In the world of corporate governance, company meetings play a pivotal role in decision-making and ensuring the smooth operation of a business. These gatherings bring together the key stakeholders of a company, such as directors and members, to discuss important matters and make crucial decisions. In this article, we will delve into the various types of company meetings, the requirements for a valid meeting, and the key considerations that need to be taken into account.

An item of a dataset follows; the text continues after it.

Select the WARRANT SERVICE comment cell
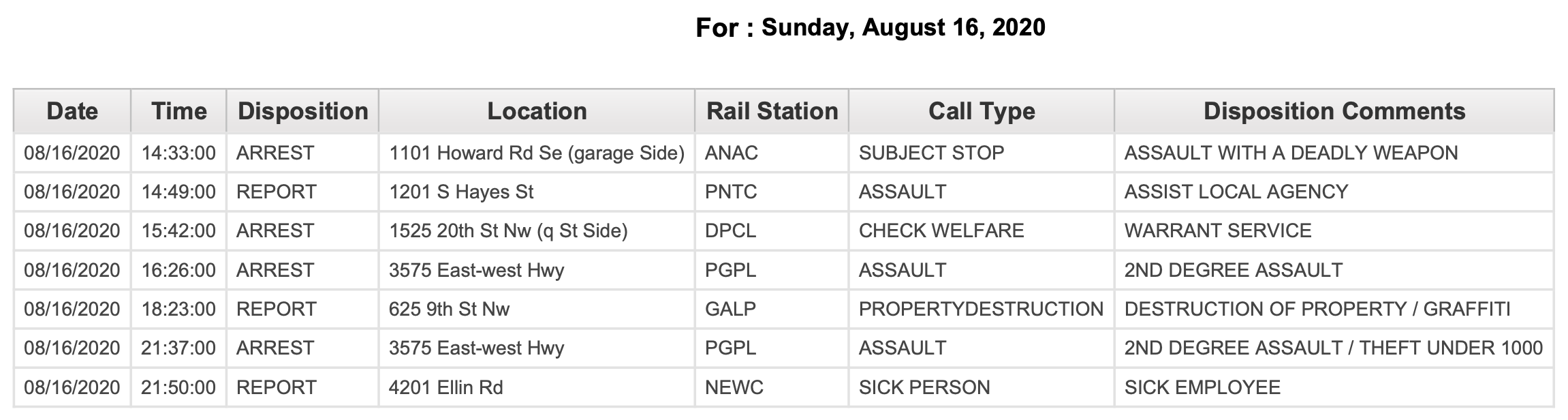The height and width of the screenshot is (420, 1568). coord(1334,230)
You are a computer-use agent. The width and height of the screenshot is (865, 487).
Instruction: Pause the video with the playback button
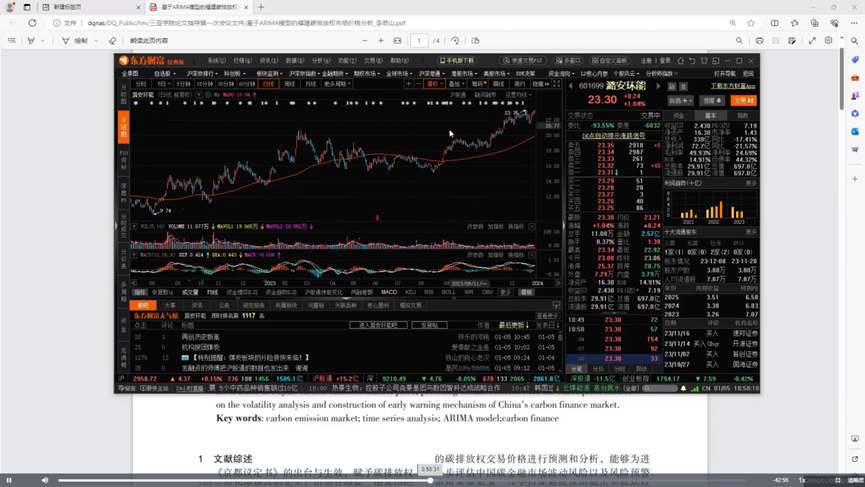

KEYWORDS: Meetings, Requisites of a valid meeting, Quorum, business, company meetings.

TYPES OF COMPANY MEETINGS

1. Board Meetings

Board meetings, also known as meetings of the directors, are gatherings specifically for the directors of a company. These meetings focus on addressing issues related to the management and organization of the company. Typically, only directors are invited to board meetings, unless a member’s presence is required due to their expertise or specific involvement in the matter at hand. Board meetings can be scheduled at any time and in any location, as long as proper notification is provided to the participants.

2. General Meetings

General meetings are convened to discuss matters that affect the members and the overall management of the company. These meetings are also referred to as meetings of the members and are further categorized into different types:

a. Statutory Meetings

Statutory meetings are specific to public companies and must be held within six months of incorporation. The purpose of these meetings is to discuss matters arising from the company’s statutory report and any issues related to the company’s formation and commencement of business. The directors are responsible for sending the statutory report to every member at least 21 days before the meeting and delivering a copy to the Corporate Affairs Commission for registration.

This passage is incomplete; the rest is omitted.